Le fotografie, raccolte nell’Atlante fotografico degli immobili e delle aree di notevole interesse pubblico dell’Emilia-Romagna, volume di oltre 500 immagini dedicate ai 207 beni paesaggistici riconosciuti sul territorio regionale, raccontano i luoghi con un approccio volutamente realistico e non celebrativo. Non si tratta di paesaggi-icona, bensì di spazi vissuti: territori in cui l’azione dell’uomo e i processi naturali si intrecciano nel tempo, lasciando segni, stratificazioni e atmosfere mutevoli. Ne emerge un racconto visivo che invita a riconoscere il paesaggio non come semplice immagine da contemplare, ma come esperienza quotidiana e bene comune, parte integrante dell’identità dei territori e delle comunità che li abitano.

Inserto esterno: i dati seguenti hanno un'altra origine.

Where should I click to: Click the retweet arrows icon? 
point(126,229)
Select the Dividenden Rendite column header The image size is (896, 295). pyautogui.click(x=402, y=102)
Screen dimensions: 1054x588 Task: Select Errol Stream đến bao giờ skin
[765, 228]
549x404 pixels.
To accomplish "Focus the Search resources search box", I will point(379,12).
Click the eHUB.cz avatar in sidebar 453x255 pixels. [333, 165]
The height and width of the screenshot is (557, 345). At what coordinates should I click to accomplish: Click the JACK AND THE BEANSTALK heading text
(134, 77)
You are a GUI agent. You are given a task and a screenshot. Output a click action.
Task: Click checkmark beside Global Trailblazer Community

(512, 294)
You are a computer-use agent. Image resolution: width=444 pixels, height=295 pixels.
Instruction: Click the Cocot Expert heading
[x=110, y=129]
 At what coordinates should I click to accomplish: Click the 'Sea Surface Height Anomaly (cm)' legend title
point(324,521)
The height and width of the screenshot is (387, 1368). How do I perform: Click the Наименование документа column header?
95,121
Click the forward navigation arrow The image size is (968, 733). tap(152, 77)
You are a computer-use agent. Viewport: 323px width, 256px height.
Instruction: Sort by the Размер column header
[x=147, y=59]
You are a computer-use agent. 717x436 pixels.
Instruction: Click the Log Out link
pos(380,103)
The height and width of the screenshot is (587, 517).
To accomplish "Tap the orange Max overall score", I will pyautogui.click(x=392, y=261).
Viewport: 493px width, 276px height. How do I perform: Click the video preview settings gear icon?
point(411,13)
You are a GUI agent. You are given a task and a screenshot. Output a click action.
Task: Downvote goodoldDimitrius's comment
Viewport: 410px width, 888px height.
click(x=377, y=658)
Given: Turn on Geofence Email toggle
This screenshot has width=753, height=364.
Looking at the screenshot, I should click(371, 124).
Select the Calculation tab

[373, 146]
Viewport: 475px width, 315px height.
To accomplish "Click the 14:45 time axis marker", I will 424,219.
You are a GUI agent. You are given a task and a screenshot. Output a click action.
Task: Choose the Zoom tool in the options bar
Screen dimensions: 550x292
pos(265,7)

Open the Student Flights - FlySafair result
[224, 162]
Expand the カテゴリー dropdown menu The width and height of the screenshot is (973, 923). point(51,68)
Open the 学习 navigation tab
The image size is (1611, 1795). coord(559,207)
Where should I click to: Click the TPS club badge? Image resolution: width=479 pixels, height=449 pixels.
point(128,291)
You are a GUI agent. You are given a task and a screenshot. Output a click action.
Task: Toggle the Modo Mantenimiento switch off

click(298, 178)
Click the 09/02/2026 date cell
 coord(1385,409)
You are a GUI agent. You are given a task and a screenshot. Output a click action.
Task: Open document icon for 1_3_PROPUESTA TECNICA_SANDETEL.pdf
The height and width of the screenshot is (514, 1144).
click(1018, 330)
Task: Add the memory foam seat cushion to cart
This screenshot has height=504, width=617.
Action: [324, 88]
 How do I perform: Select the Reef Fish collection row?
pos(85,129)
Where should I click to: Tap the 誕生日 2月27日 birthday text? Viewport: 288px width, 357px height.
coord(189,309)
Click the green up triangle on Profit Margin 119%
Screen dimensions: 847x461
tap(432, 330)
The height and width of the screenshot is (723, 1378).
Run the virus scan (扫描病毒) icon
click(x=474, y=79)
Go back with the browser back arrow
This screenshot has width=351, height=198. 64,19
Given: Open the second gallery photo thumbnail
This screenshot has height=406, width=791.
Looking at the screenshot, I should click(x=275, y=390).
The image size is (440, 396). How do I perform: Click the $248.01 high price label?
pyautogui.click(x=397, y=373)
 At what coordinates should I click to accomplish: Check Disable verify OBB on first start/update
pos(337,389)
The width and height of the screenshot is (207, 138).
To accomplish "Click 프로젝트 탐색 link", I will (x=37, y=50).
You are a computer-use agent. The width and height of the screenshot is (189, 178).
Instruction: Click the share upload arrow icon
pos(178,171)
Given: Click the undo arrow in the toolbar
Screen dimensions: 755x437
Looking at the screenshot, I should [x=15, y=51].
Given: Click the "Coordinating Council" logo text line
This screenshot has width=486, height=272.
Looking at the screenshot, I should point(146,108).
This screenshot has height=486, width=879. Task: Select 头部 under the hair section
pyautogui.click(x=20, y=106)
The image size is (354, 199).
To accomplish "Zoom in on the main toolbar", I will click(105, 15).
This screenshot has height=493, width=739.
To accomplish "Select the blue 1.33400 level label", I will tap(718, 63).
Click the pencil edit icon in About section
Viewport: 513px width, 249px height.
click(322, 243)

Il progetto si inserisce nelle attività che la Regione Emilia-Romagna insieme al Ministero della Cultura stanno portando avanti per l’adeguamento del Piano territoriale paesaggistico regionale. Dopo le tappe a Bologna, (marzo 2026), e alla Pilotta (aprile 2026), l’esposizione proseguirà il suo percorso alla Biblioteca Malatestiana di Cesena, dove sarà visitabile dal 9 al 23 maggio 2026.
BIOGRAFIA LUCA CAPUANO
Luca Capuano ha realizzato numerosi progetti di ricerca commissionati da musei, fondazioni, enti pubblici in un percorso che si muove tra arte, fotografia e architettura. La sua ricerca artistica interroga lo spazio contemporaneo, la storia e la memoria collettiva attraverso una costante osservazione e sperimentazione dei sistemi della rappresentazione. Tra i suoi progetti pubblicati ed esposti in diverse gallerie private, musei, fondazioni, biennali e istituti di cultura all’estero ricordiamo VedereCome, Un’altra storia, Ante Figuram, Refugee Heritage, Case Studio, Il Liocorno di Lescaux, Il paesaggio descritto, Scritto a macchina, Arbiter, Sembrava che preparassero il deserto, Memoria presente, Marelungo. Insegna Progettazione per la Fotografia in diversi Istituti tra cui l’Isia di Urbino, l’Accademia di Belle Arti di Perugia e l’Accademia Abadir di Catania.